Exercises to complete —
1. Do the following statements agree with the passage on Sophie B. Hawkins' version of "I Want You"? For each, answer yes or no and quote the deciding words from the passage.
(a) The music video for Hawkins' version was filmed in Paris.
(b) Hawkins sped up the song's tempo in her interpretation.
(c) Hawkins' performance at Dylan's 30th Anniversary Concert Celebration appeared on the 1993 releases of the concert.
2. Pick up the passage on Sophie B. Hawkins' version of "I Want You" after its last sentence and carry it on.

Passage shown —
________________________

Sophie B. Hawkins version

American singer-songwriter Sophie B. Hawkins recorded "I Want You" for her 1992 debut album, Tongues and Tails, at the suggestion of her producer, Rick Chertoff. As the album's third single, it reached No. 49 on the UK Singles Chart in February 1993. The music video, which was shot in Paris, was directed by Lydie Caller and produced by Odille DeVars.

Hawkins' interpretation of "I Want You" saw her change the song's key and slow down its tempo. Hawkins has said of Dylan's lyrics, "Each time I sing [the] song I struggle to grasp what the words are saying." She elaborated, "I completely feel the song, but I don't understand it."

Dylan liked Hawkins' version and she was invited by his manager to perform the song at Dylan's 30th Anniversary Concert Celebration at Madison Square Garden, New York City, in October 1992. Hawkins' performance was one of a number of omissions from the 1993 double-album and VHS releases of the concert.

________________________

Data excerpt —

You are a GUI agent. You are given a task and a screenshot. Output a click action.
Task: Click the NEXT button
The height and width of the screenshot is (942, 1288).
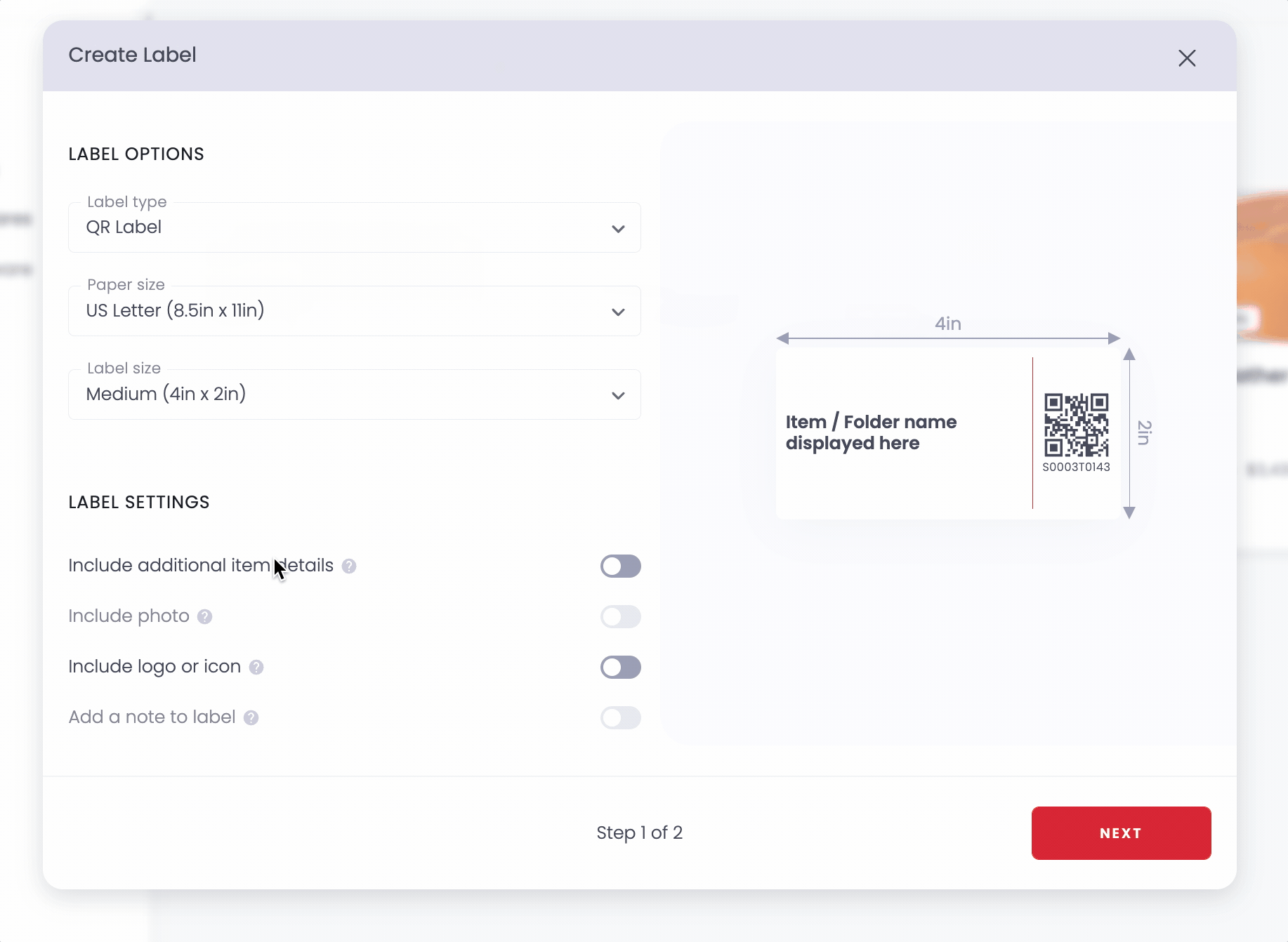pos(1120,833)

________________________

Results —
1.
(a) Yes: "The music video, which was shot in Paris"
(b) No: "slow down its tempo"
(c) No: "Hawkins' performance was one of a number of omissions from the 1993 double-album and VHS releases of the concert."

2.
Larry Flick, writing for Billboard, praised Hawkins' version for being "deliver[ed] with chatty finesse, amid a cushiony synth arrangement". Randy Clark, reviewing for Cash Box, noted that despite Dylan's "obvious lyrical/poetic style", Hawkins' "sultry performance style permeates the recording". Music & Media felt Hawkins "manages to completely transform the Bob Dylan classic" and noted it "sounds like Cyndi Lauper in a Sinéad O'Connor setting".

Charts

Other versions

The Hollies covered the song for their album Hollies Sing Dylan (1969)
Ralph McTell did a slower, piano-based version on his album Water of Dreams

Footnotes

Sources

Books

Radio documentary

External links
 Lyrics at Bon Dylan's official website.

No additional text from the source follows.